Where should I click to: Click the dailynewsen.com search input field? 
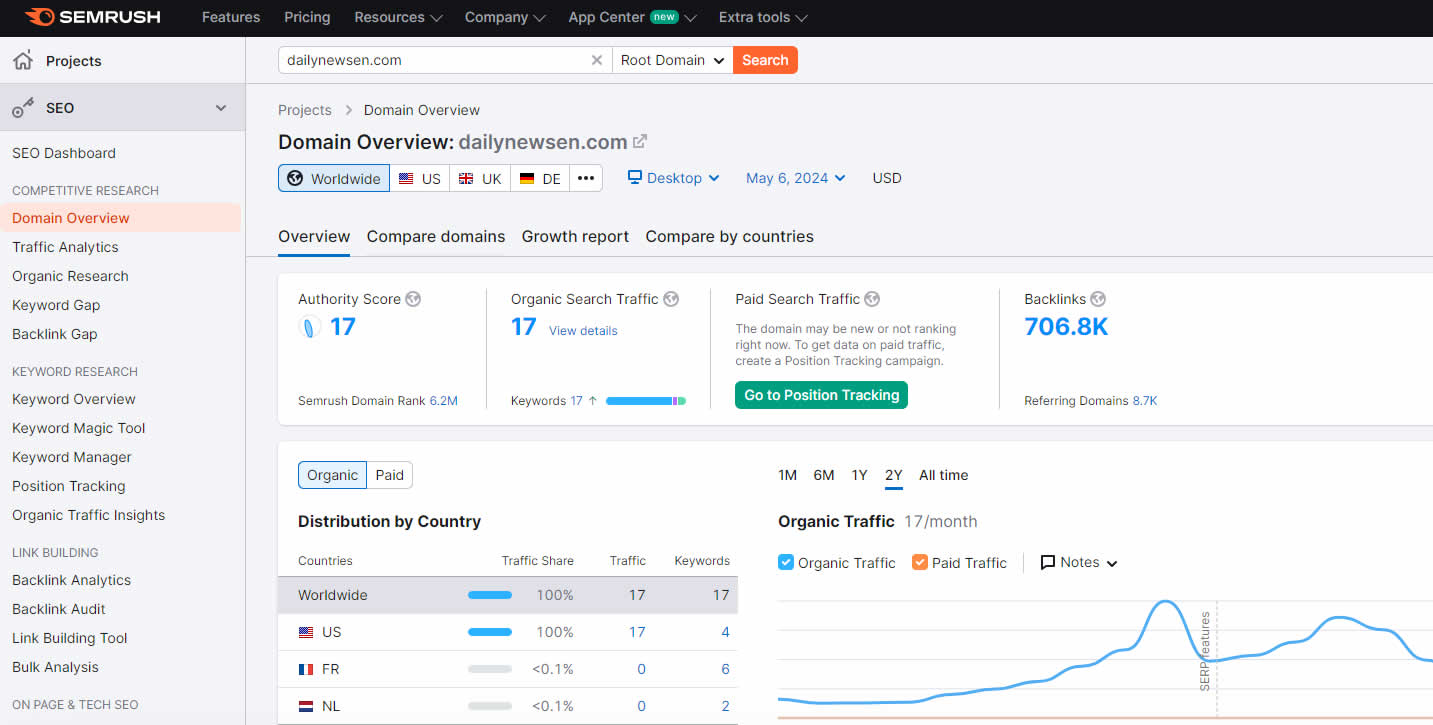[x=430, y=60]
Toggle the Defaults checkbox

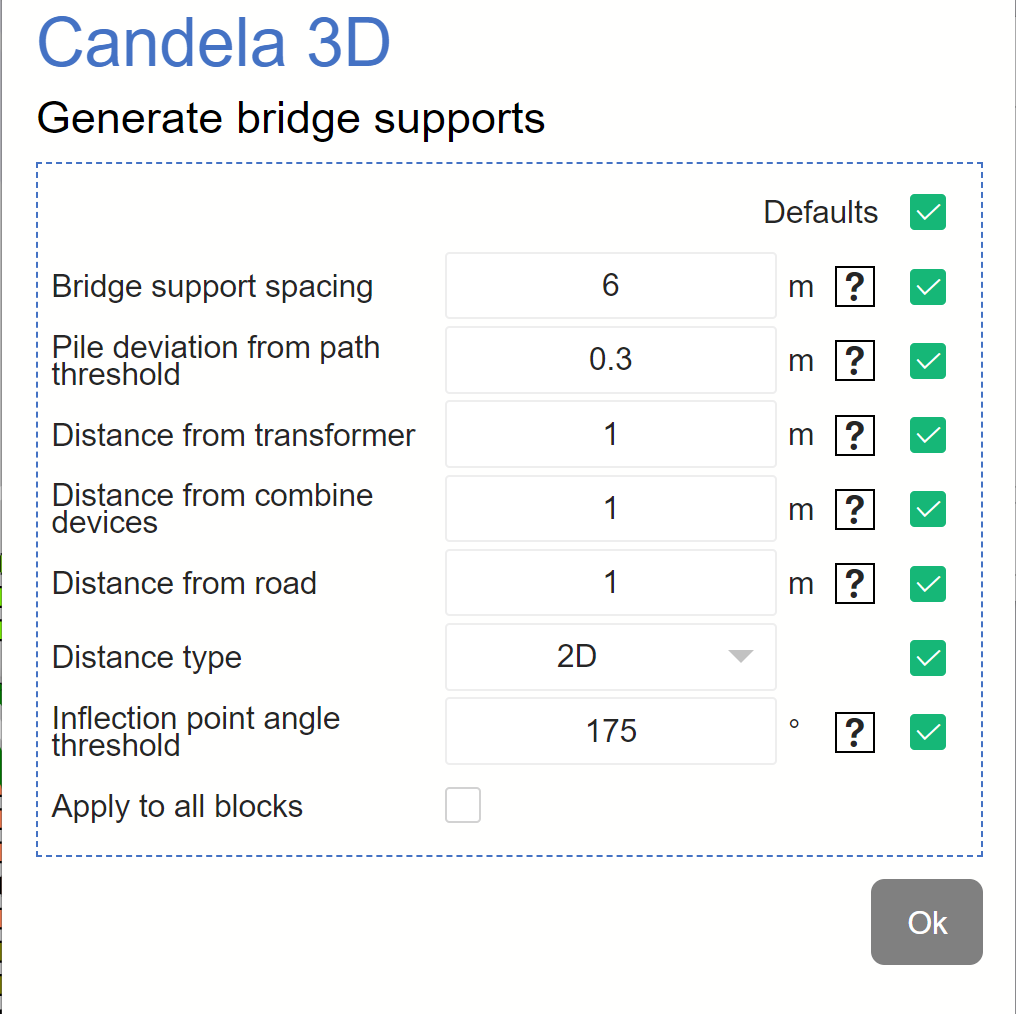927,212
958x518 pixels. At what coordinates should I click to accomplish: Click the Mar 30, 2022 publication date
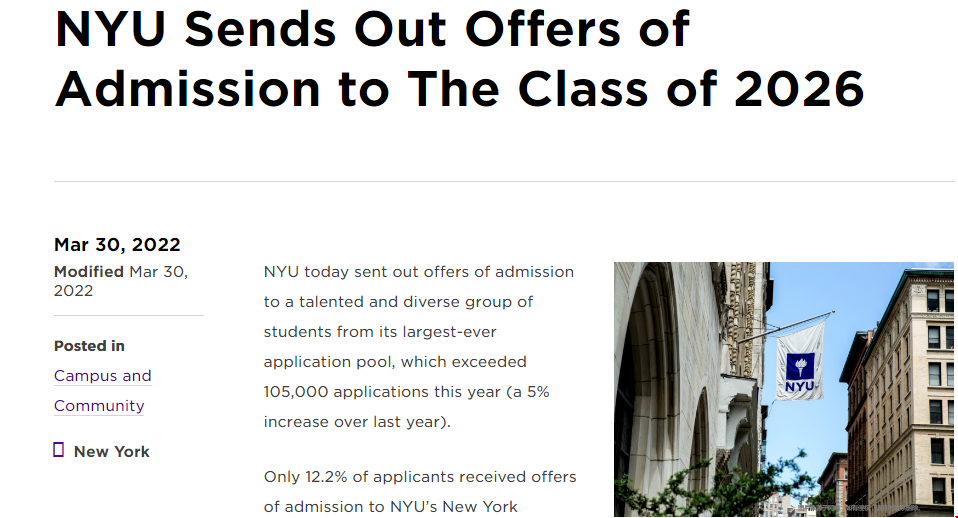117,244
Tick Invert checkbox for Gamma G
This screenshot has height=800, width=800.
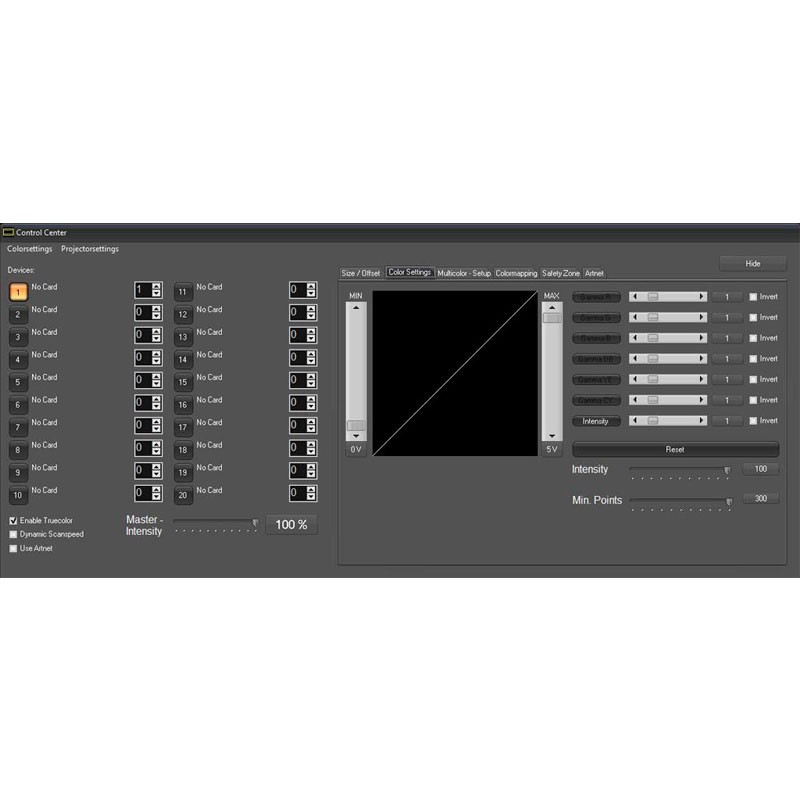(x=753, y=317)
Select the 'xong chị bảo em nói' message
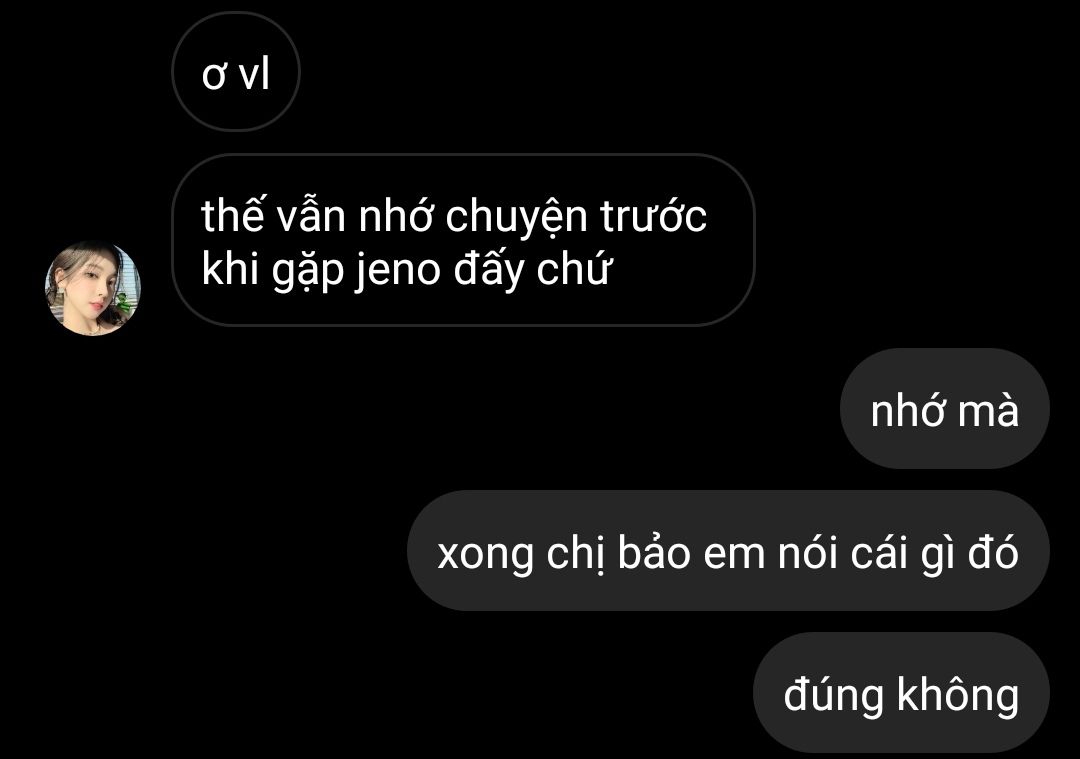1080x759 pixels. click(x=728, y=550)
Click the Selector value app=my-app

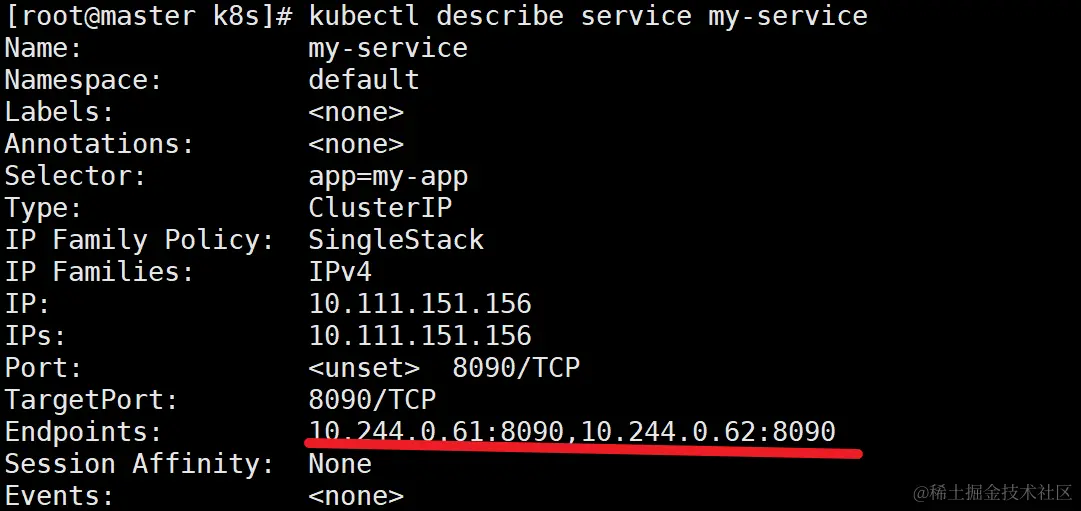click(388, 176)
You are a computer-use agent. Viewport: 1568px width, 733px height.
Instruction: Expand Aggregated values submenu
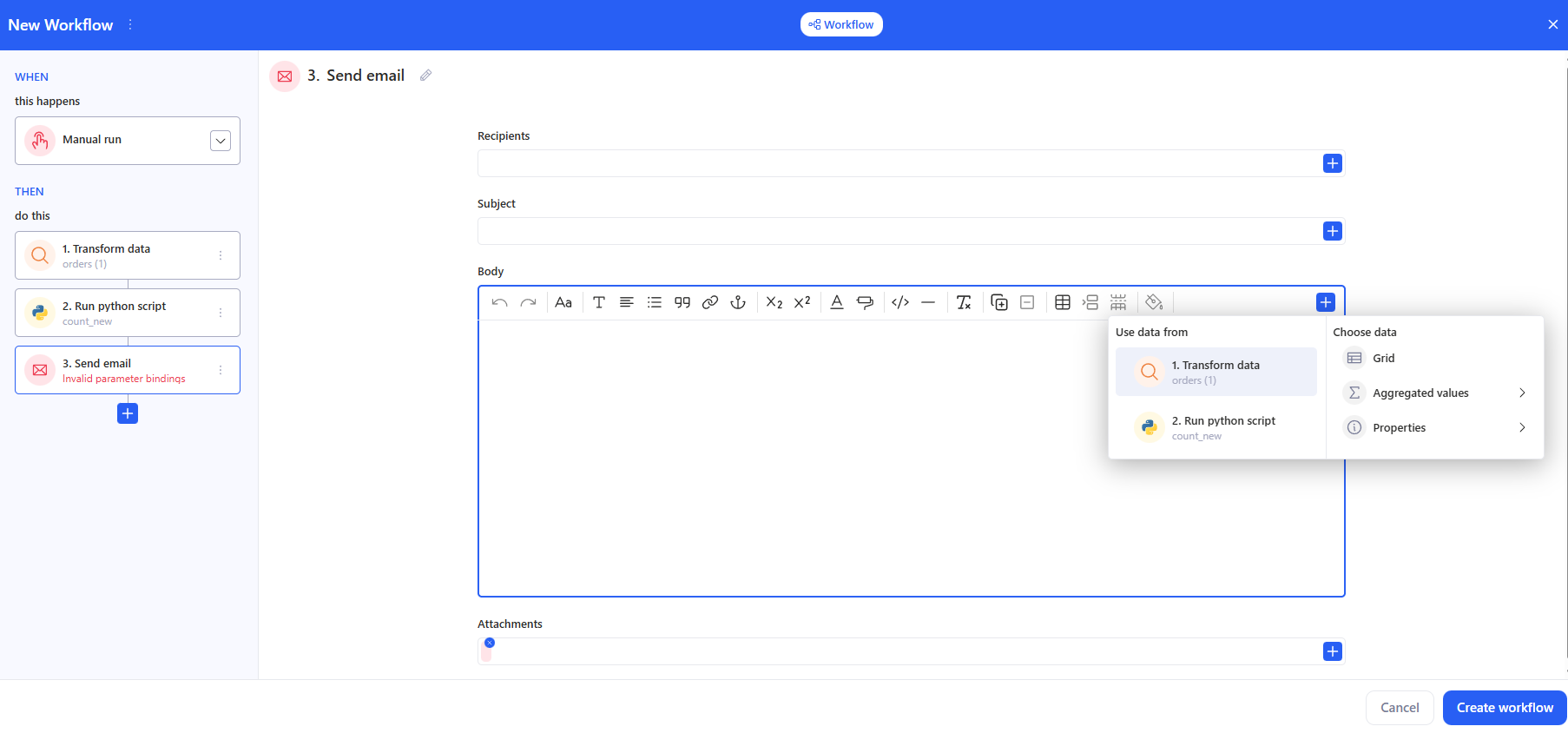pyautogui.click(x=1521, y=393)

---*---

- [Required action] Each line from the one with "You are a computer-use" to the final line of the data above is to be printed exactly; no picture should appear in the copy.

- [The completed task]
You are a computer-use agent. Viewport: 1568px width, 733px height.
Instruction: Expand Aggregated values submenu
pyautogui.click(x=1521, y=393)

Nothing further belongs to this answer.